Copy out the lines of the entries below from the one containing "How do I perform: Pick" through the one containing "will (210, 387).", inclusive, without changing anything.

(Dataset records)
——
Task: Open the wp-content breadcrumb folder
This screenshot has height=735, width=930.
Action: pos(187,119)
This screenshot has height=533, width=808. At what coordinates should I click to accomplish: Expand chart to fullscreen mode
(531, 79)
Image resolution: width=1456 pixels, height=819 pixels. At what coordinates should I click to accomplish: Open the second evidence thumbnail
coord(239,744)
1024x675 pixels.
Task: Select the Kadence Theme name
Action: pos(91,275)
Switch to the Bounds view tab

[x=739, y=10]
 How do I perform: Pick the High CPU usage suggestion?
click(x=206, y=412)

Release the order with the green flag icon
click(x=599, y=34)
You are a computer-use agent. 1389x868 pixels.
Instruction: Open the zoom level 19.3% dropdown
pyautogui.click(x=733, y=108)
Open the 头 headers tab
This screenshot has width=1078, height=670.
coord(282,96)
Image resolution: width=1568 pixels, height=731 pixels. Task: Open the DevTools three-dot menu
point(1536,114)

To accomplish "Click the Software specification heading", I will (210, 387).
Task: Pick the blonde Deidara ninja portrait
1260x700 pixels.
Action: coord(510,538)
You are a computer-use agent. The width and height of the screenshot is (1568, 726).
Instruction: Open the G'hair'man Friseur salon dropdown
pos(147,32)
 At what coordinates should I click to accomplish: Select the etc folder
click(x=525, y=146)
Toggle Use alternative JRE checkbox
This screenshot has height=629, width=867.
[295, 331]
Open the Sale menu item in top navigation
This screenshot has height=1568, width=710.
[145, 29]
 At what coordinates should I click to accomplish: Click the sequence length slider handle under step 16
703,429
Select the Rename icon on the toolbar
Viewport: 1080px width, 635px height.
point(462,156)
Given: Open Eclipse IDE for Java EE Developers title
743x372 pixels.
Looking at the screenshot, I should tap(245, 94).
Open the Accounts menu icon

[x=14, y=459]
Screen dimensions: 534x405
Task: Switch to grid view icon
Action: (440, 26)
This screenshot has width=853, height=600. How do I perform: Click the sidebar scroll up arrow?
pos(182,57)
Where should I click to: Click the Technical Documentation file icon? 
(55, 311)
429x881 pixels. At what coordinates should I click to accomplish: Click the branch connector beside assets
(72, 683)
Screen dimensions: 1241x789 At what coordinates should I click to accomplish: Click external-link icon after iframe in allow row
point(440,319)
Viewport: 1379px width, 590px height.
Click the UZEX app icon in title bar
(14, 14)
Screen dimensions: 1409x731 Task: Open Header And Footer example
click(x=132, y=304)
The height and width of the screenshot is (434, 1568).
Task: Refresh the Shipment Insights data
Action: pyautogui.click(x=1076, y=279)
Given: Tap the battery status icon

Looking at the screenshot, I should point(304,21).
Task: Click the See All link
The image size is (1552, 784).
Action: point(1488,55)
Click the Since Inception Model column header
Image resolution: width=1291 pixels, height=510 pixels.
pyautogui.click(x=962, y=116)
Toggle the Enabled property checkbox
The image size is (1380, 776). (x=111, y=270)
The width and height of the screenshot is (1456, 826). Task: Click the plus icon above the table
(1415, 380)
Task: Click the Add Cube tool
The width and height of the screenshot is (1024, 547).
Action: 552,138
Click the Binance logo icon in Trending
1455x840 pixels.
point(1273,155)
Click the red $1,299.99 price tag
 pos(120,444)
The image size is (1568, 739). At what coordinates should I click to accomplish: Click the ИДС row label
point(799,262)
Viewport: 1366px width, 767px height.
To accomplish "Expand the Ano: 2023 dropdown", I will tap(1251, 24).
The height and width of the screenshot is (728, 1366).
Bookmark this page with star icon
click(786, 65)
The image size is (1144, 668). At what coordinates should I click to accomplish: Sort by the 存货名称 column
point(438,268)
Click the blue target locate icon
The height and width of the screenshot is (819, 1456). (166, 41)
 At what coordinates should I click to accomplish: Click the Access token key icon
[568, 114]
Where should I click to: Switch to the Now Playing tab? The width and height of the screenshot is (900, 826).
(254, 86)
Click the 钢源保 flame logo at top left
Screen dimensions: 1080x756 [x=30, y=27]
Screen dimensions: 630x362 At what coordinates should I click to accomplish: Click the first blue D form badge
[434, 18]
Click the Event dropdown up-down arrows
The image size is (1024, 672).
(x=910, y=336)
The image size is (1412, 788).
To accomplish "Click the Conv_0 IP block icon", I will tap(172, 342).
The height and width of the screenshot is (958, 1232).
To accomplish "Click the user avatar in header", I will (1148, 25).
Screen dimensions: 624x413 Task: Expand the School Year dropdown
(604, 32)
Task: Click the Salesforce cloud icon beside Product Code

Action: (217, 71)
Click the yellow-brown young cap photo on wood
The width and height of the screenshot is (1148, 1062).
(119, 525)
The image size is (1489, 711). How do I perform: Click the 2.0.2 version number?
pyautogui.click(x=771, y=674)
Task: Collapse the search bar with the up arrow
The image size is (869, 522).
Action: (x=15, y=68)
——
### Solution below
 How do I perform: Pick the High CPU usage suggestion?
click(x=206, y=412)

Release the order with the green flag icon
click(x=599, y=34)
You are a computer-use agent. 1389x868 pixels.
Instruction: Open the zoom level 19.3% dropdown
pyautogui.click(x=733, y=108)
Open the 头 headers tab
This screenshot has width=1078, height=670.
coord(282,96)
Image resolution: width=1568 pixels, height=731 pixels. Task: Open the DevTools three-dot menu
point(1536,114)

To accomplish "Click the Software specification heading", I will (210, 387).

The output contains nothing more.